Taylor had been in Tehran since 1977 and had garnered a reputation for being decisive and calm under pressure for his handling of the evacuation of a sizable contingent of Canadian nationals just weeks before the shah had abdicated.
Sheardown had been relatively certain that Taylor would support his decision to help the Americans. Like Sheardown, Taylor was disgusted by the notion that innocent diplomats should be taken hostage and used by a government as leverage. Almost immediately after the attack, Taylor had begun working with the heads of other foreign embassies in Tehran to try to lodge an official protest of some kind against the Iranian government. In addition, a few days after the takeover, he’d been asked by the U.S. State Department to liaise with Bruce Laingen at the Iranian foreign ministry, which he would eventually do a week later, bringing with him, among other things, books and a bottle of English Leather cologne that was actually filled with single-malt scotch.
Sheardown explained his phone call with Anders and brought Taylor up to speed. He reiterated that the Americans were safe for the moment but would probably need a place to stay very soon. Taylor, to his credit, didn’t hesitate, and agreed that they should do whatever they could to help. The two then began discussing thebest place to hide the Americans. The Canadian embassy had the benefit of security, but was heavily trafficked and didn’t have any living quarters. In addition, it was located downtown, close to the U.S. embassy. In the end they decided they would split the Americans between Sheardown’s and Taylor’s private residences. Both were in a quiet part of town and, more important, far away from the U.S. embassy. As an added bonus, the houses also fell under the protection of diplomatic immunity, not that that amounted to much in Iran. But it was something.

··········

(Job) Pick up the account of the Canadian diplomats sheltering the Americans in Tehran right after its last sentence and keep it going.

Stored data entries
··········

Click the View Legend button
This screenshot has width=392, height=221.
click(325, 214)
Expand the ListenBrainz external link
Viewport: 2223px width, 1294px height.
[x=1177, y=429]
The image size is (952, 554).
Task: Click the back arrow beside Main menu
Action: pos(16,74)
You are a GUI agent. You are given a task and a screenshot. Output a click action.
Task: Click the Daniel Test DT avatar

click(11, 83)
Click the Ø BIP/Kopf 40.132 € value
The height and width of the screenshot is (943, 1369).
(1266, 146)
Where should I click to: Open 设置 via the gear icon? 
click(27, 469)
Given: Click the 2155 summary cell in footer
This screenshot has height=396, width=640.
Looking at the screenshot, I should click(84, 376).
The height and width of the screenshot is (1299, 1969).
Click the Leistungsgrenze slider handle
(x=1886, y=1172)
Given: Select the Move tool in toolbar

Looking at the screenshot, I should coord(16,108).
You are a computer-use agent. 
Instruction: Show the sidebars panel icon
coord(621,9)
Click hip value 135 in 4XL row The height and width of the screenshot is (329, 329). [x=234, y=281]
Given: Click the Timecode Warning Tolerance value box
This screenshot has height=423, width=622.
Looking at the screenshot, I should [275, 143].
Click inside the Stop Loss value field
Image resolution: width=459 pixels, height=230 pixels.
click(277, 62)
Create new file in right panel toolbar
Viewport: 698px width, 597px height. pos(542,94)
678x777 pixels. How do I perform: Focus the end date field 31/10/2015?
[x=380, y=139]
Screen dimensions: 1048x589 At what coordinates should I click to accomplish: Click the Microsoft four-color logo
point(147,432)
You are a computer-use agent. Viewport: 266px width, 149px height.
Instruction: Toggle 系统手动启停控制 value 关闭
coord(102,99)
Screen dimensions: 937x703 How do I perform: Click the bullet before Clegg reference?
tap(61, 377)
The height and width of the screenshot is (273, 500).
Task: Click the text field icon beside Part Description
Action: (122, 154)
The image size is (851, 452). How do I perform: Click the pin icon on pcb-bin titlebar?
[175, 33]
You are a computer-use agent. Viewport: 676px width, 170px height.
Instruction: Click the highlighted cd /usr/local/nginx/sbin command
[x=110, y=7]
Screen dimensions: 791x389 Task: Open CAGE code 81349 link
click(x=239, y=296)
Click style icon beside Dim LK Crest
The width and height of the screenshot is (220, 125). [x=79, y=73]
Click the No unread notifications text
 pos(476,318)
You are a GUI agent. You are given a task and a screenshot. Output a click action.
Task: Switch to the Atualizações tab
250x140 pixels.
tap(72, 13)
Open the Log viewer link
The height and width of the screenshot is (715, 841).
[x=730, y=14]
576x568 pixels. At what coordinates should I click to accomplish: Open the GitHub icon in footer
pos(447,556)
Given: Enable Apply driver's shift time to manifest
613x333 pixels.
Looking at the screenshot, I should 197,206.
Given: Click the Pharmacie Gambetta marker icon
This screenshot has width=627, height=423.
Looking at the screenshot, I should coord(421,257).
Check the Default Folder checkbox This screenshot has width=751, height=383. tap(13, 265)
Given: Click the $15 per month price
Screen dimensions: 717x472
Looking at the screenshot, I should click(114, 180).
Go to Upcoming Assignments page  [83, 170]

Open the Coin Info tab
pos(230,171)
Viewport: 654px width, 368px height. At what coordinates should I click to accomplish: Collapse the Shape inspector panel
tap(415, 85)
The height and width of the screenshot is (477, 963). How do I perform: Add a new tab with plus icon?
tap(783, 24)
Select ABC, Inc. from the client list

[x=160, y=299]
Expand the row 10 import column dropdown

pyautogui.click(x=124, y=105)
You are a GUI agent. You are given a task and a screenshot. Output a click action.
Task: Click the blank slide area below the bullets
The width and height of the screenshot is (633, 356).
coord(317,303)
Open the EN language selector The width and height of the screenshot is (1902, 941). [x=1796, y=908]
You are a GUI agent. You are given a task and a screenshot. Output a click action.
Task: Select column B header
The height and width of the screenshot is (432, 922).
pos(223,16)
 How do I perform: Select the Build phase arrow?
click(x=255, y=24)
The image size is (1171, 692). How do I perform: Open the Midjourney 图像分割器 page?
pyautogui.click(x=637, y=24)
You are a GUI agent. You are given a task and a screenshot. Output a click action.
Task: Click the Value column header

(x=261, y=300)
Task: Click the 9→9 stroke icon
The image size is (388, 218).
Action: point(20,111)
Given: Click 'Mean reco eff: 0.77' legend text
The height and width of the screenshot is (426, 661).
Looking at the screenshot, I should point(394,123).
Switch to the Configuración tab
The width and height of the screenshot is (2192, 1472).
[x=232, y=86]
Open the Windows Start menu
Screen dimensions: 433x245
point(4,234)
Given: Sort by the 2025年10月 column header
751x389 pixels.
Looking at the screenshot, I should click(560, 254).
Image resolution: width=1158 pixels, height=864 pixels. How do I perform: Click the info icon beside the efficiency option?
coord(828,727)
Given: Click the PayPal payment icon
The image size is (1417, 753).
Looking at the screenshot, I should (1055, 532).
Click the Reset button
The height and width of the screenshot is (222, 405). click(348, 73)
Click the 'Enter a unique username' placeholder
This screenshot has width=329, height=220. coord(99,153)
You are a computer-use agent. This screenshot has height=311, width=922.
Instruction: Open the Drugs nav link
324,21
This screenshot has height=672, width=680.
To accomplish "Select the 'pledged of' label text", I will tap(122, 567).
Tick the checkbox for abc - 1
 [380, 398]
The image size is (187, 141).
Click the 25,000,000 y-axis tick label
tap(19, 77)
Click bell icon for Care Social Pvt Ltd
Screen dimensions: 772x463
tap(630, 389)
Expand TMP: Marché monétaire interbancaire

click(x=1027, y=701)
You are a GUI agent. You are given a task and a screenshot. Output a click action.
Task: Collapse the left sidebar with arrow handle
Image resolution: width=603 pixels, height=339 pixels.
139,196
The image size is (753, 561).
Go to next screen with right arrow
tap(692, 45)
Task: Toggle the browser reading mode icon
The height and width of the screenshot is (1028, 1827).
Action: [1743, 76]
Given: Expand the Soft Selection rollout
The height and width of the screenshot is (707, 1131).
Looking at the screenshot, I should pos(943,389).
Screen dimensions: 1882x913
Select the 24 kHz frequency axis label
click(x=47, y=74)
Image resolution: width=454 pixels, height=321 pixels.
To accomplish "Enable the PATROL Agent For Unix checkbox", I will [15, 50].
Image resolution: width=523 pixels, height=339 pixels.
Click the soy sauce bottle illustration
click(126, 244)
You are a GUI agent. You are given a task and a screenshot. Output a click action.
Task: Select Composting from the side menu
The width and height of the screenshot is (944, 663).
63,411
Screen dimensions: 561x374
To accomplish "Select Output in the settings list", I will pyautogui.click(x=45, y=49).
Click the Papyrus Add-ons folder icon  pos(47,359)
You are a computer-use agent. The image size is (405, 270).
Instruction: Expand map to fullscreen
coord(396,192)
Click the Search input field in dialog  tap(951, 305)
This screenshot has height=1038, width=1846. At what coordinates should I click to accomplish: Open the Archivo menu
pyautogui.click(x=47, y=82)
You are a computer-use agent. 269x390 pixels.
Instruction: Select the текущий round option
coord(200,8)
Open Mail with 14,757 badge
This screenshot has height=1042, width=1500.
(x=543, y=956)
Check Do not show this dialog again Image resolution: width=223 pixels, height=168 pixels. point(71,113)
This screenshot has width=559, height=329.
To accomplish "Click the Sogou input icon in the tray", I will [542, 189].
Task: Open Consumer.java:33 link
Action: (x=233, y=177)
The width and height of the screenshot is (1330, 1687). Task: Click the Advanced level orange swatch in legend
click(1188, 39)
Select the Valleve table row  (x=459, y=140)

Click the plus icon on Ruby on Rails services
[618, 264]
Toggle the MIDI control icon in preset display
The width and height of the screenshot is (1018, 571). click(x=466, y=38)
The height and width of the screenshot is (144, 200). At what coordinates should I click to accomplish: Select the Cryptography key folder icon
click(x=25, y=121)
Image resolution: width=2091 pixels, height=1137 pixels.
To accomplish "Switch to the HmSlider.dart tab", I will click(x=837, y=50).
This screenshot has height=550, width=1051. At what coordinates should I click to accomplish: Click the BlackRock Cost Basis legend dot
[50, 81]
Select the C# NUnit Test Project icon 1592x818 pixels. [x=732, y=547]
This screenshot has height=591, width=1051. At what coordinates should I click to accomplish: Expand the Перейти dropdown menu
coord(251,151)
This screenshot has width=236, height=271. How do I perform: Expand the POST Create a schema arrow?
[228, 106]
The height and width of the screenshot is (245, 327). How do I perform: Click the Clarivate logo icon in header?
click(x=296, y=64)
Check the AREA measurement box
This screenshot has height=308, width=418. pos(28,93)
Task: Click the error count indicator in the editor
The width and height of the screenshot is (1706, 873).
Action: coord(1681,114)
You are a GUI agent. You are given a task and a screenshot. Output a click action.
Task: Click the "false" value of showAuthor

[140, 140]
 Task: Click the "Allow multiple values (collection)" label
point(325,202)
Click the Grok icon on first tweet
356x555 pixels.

··········

(Task result)
At that point, Taylor began working on a cable to send back to Ottawa, in the hopes of obtaining his government’s official permission. In it he outlined his own opinions on the matter and also the plan that he and Sheardown had just worked out.
Of America’s many allies, Canada had been one of the most outspoken in condemning Iran for the embassy attack, and it took only a day for Taylor to get his answer, which arrived the following morning. In the cable from Ottawa, he was told to use discretion, but was given a green light to do whatever he thought necessary to help the Americans. The approval had come directly from the Canadian prime minister, Joseph Clark.
The timing could not have been more fortuitous for the fugitive Americans. Bob Anders called Sheardown a second time from Kate Koob’s house Saturday morning just hours after Taylor had received the cable.
“Well, John,” Anders said. “I guess now’s the time.”
“Do you have a way of getting over here?” Sheardown asked.
“Not really,” Anders responded. He explained how the two British staffers had driven them over to Graves’s house, and Sheardown agreed to track them down.
“Sit tight,” he said.
The cars came to pick them up a little after one o’clock in the afternoon. Anders had explained to Sheardown that Koob’s was right down the street from Graves’s house and the drivers had no trouble finding the place. It wasn’t ideal to be navigating the afternoon traffic, but the British staffers knew the roads well and kept off the main avenues.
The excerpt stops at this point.